Prescriptive books sell by tapping into our fear of seeming ignorant; few people will -- or should -- accept an argument that between you and I is standard English, as one scholarly journal proposed recently. Prescriptivism is based on the argument that there is a way of using the language that is better -- clearer, more precise, more elegant, more etymologically faithful. This argument is often true, and is strengthened by the fact that many prescriptivists are skillful writers. But many prescriptive rules are invented, arbitrary, or ignorant of how the language functions. Worse, some prescriptivists are the very stereotype of ruler-thwacking English teachers -- so vehement and inflexible about their rules that anyone who breaks them is branded vulgar, illiterate, or worse. With this in mind, Lionel Trilling once complained, "I find righteous denunciations of the present state of the language no less dismaying than the present state of the language."

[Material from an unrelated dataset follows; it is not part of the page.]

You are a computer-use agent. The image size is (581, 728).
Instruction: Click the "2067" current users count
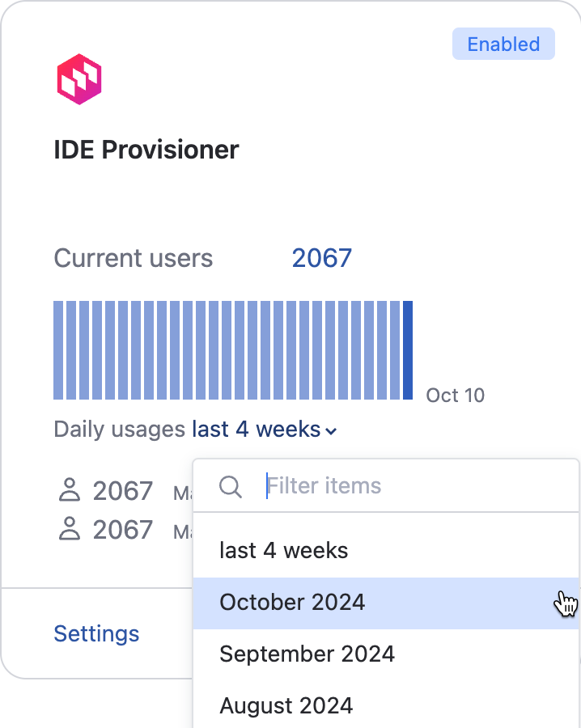point(321,258)
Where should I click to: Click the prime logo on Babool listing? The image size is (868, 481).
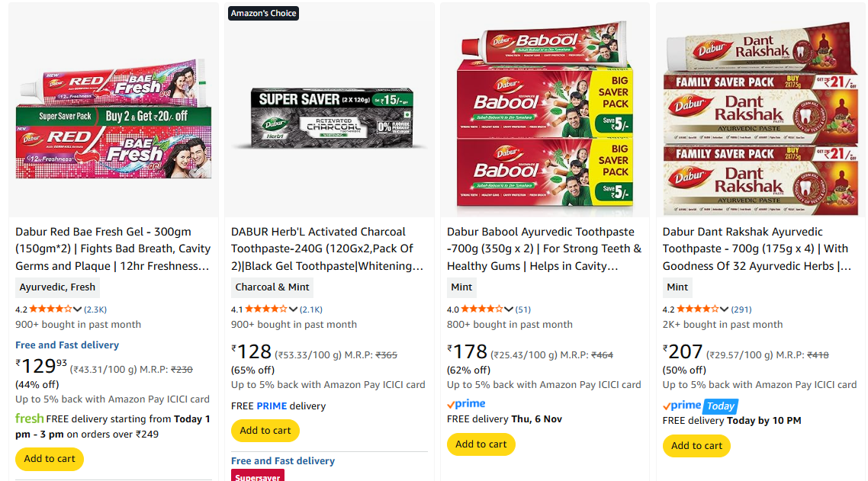(x=466, y=404)
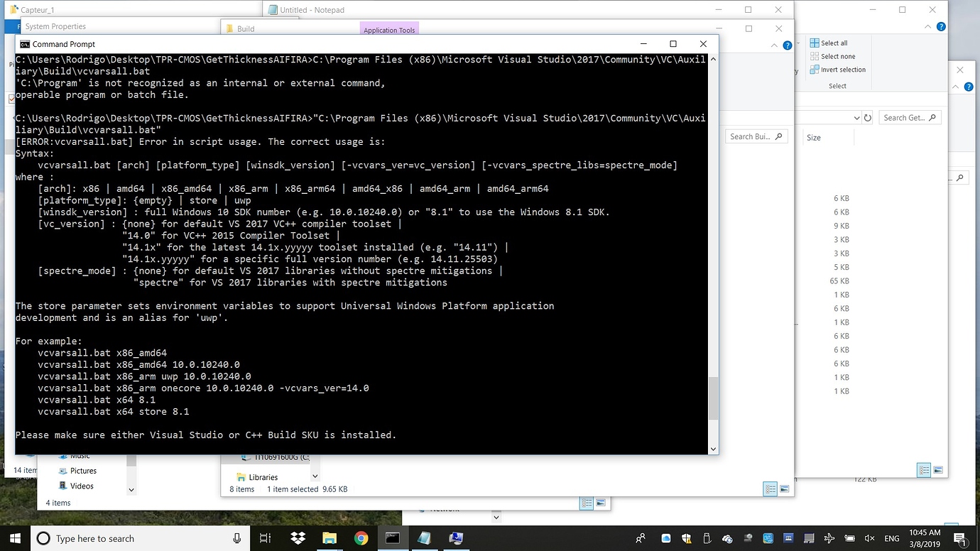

THE author of the English language's best and most popular prescriptive usage book, first published in 1926, was Henry Watson Fowler, a former schoolmaster who had resigned a position teaching classics and English out of unwillingness to help prepare his boys for confirmation in the Church of England. After several years of freelance journalism Fowler retired to a cottage in Guernsey. He became a self-taught lexicographer, and edited some of this century's most valuable reference works, including The Pocket Oxford Dictionary and -- with his brother Francis George -- The Concise Oxford Dictionary and The King's English, a usage book that, as The Times of London remarked, "took the world by storm." A practical guide to the language, intended for writers not interested in studying grammar, it gave sensible prescriptive advice illustrated with examples drawn from journalism and literature. Twenty years later H. W. Fowler (his brother had since died of tuberculosis caught in the Great War) published A Dictionary of Modern English Usage, an alphabetized and thoroughly revised version of The King's English. Fowler's name stands for "usage" as much as Webster's stands for "dictionary" and Roget's for "thesaurus": Modern English Usage went on to become the most famous and highly regarded usage book ever published. The Times Literary Supplement called it "a work of sterling soundness and essentially English common sense." The historian A.J.P. Taylor in 1978 called it perhaps the greatest book ever published by the Oxford University Press. The usage authority James Kilpatrick said, "For the serious writer, or even the fun-loving writer, Fowler's Modern English Usage is like an American Express card. We ought never to sit down at our typewriters without one." And Robert Burchfield, the former chief editor of The Oxford English Dictionary, the editor of its Supplement, and now the editor of Fowler, summed it up as "this quite extraordinary book, the Bible of prescriptivists."